В это время меня окликнул заведующий салоном и повел к машине. Черная, с неповторимым дурманящим запахом свежей краски, напоминающей молодость. Однако какого дьявола торчит на этом огромном автомобильном заводе Розелла? Так ли уж случайно она оказалась здесь в момент моего появления? И что она имела в виду под «специальной обработкой»? Правда, стоило мне сесть за руль, как все сомнения рассеялись.
Но подлинная перемена во мне случилась часа через два. Появилось странное ощущение, что от руля исходят некие флюиды, сверхмощная энергия, которая передается рукам и распространяется дальше, повсюду.

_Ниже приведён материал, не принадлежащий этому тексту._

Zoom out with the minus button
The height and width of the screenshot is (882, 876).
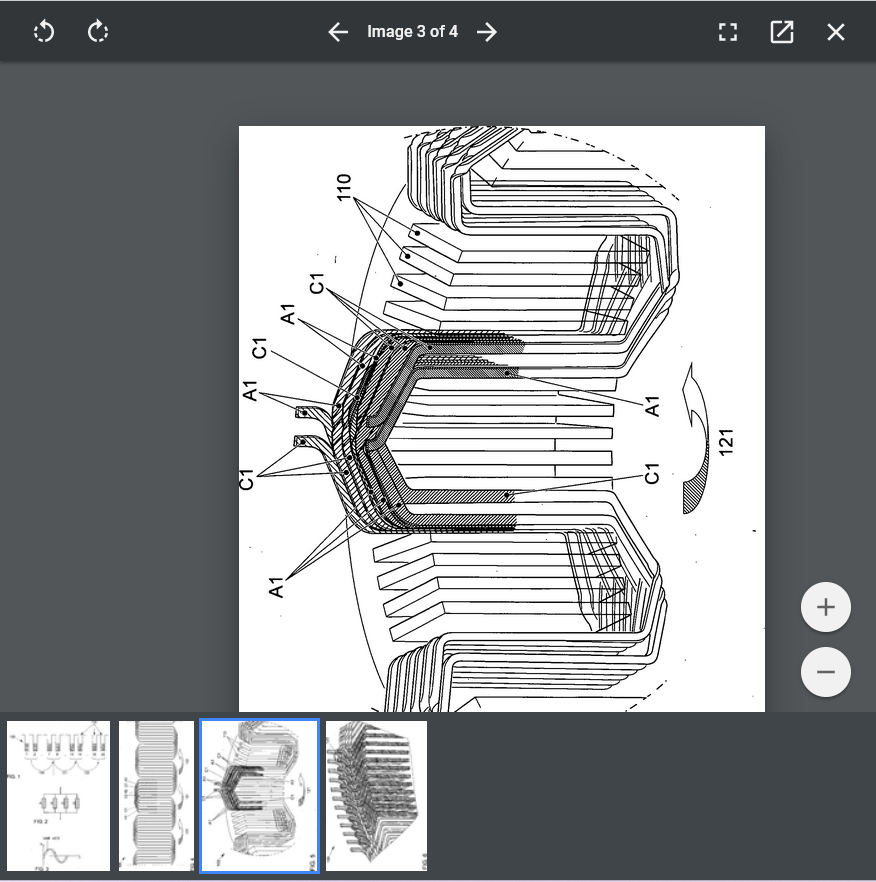[x=826, y=672]
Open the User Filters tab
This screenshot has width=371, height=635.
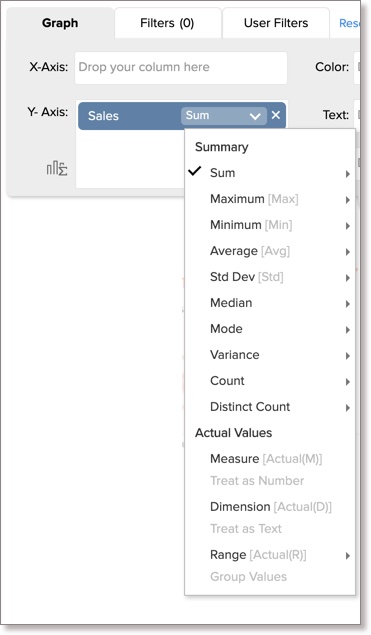point(276,23)
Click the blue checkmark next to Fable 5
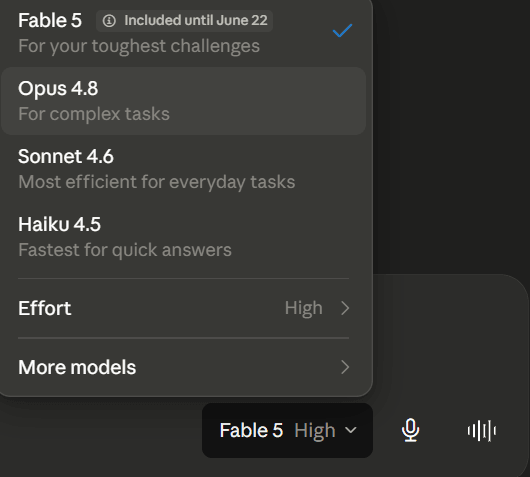Screen dimensions: 530x477 tap(342, 30)
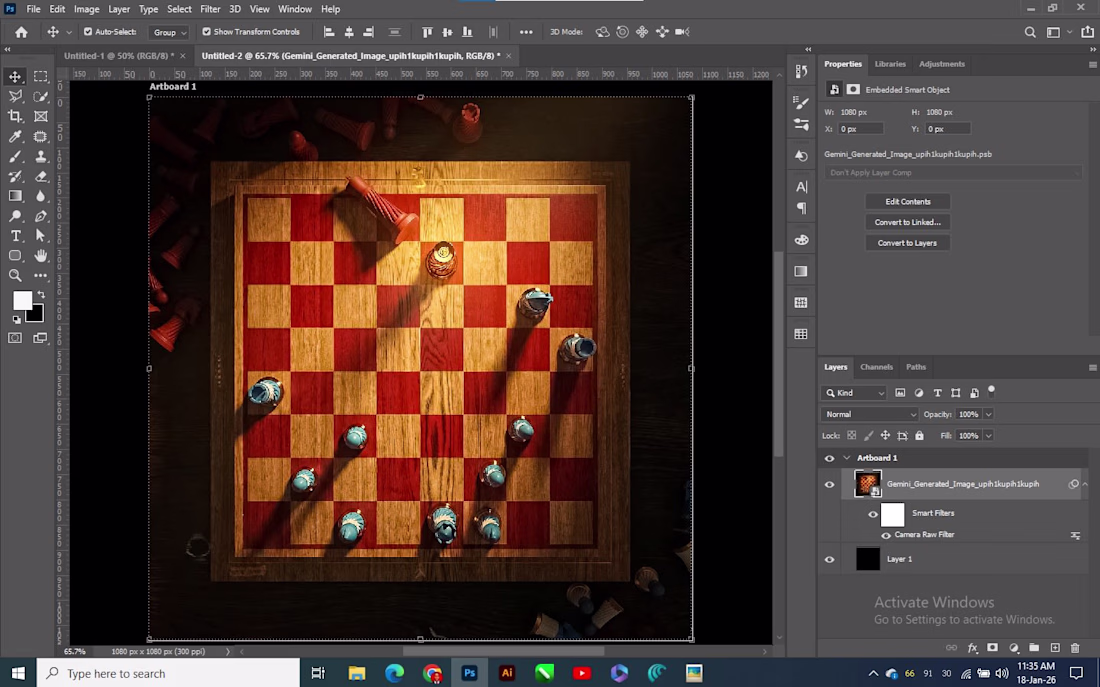Image resolution: width=1100 pixels, height=687 pixels.
Task: Click the white foreground color swatch
Action: click(21, 301)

«Булл-370», без сомнения, великолепная машина. Не лимузин, конечно, и не седан, но и не из тех, что годятся лишь для плейбоя. Двухместная, но не спортивная. С твердым и норовистым характером. С ней я стал другим человеком.
За рулем «булла-370» я моложе, и сильнее, и даже красивее, это я-то, столько выстрадавший из-за своей внешности. Во мне появилась какая-то раскованность, я стал бодрее и современнее, так что женщины теперь должны посматривать на меня с благосклонностью, если не с вожделением. Только затормози — и юные красотки наперебой бросятся осыпать меня градом поцелуев. Спасу от них не будет. С фасада я теперь значительно — процентов на семьдесят пять — привлекательнее, чем прежде, но заметнее всего я преобразился в профиль. Это профиль проконсула первой Римской империи, мужественный и вместе с тем аристократический, или же профиль чемпиона по боксу. Раньше у меня был прямой, рыхлый, и невыразительный нос, а теперь он, можно сказать, орлиный, но одновременно и вздернутый — не так-то легко достичь подобного эффекта. Не знаю, можно ли здесь говорить о красоте в классическом смысле, но я себе ужасно нравлюсь, когда смотрюсь в зеркальце заднего обзора.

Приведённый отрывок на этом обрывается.